Creating the novel for the sole purpose to lavishly furnish his house, pay off a few debts and silence an irritable critic of his work, Dickens in this version is a self-centred cartoon. In his position as bringing to light the social injustices of the Industrial Revolution, real life Dickens championed a lower working class. Though referred to as a “man of the people”, Stevens’s character rarely shares a scene with someone who is not finely dressed. Yet, when the film does come to present the lower working classes, it resorts to a clichéd depiction of coal covered faces and yellow death. The seething underbelly of Victorian London, which is omnipresent in Dickens’ works, is replaced with cheery cheap looking sets that feel as vacuous as the character’s presented on screen. Behind the screen, pulling The Man Who Invented Christmas along by the scruff of the neck is Mychael Danna’s score which is unrelenting in its task to act as emotional filler.

The messages of familial love and affection that is so pivotal to Christmas time are hastily rushed at last minute into the film and it never feels that Stevens’ Dickens actually believes in such traditional values. Throughout the whole narrative, he is never shown to pay much attention to his wife, Kate Dickens (Morfydd Clark), his children or appear socially approachable. As a money driven, egotistical and with a hint of multiple personality disorder, there’s not much Christmas spirit in this Charles Dickens.

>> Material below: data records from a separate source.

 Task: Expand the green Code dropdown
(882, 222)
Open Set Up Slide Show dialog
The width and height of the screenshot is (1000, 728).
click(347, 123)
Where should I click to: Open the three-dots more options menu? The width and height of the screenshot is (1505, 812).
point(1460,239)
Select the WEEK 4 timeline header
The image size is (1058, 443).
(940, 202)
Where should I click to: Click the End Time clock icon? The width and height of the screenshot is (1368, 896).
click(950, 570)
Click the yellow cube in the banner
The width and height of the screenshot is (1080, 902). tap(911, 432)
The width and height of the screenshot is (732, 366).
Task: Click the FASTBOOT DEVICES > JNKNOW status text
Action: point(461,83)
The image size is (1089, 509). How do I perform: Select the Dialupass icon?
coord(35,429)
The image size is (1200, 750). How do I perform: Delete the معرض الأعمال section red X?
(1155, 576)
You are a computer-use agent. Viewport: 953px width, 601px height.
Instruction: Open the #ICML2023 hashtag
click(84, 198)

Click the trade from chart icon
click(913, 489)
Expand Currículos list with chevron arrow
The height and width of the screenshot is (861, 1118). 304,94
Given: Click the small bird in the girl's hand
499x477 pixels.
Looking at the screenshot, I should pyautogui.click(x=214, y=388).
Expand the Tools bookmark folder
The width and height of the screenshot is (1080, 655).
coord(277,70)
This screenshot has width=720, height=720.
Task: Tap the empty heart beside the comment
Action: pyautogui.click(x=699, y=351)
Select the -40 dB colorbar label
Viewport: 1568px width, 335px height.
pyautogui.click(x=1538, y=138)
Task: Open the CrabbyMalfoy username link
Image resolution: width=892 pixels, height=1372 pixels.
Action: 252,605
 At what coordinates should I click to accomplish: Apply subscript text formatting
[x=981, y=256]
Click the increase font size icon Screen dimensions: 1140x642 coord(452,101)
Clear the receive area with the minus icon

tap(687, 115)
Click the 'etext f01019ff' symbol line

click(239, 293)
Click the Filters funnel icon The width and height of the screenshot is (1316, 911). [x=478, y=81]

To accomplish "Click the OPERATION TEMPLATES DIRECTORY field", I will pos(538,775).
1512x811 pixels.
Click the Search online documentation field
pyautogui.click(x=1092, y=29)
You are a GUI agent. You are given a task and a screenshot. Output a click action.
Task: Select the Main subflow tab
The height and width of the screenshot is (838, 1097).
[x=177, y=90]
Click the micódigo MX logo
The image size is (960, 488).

Through all this negativity, The Man Who Invented Christmas thankfully is not crass or vulgar. Its shortened running time of well under two hours leaves as a short painful experience, luckily. As one character states to Charles, ‘I’m exhausted spending two hours in your company’. Speaking to my inner self I got lost in boredom,Susan Coyne’s line of dialogue could not more acutely summarise any sane person’s impressions on the flawed, soulless commercialised piece of seasonal greetings.

The Man Who Invented Christmas is out in cinemas on Friday, December 1st. We recommend that you avoid it, and pay a visit to your long-neglected aunt instead, and spread some love and Christmas cheer. And buy her a little prezzie with the money you would spend on the cinema ticket.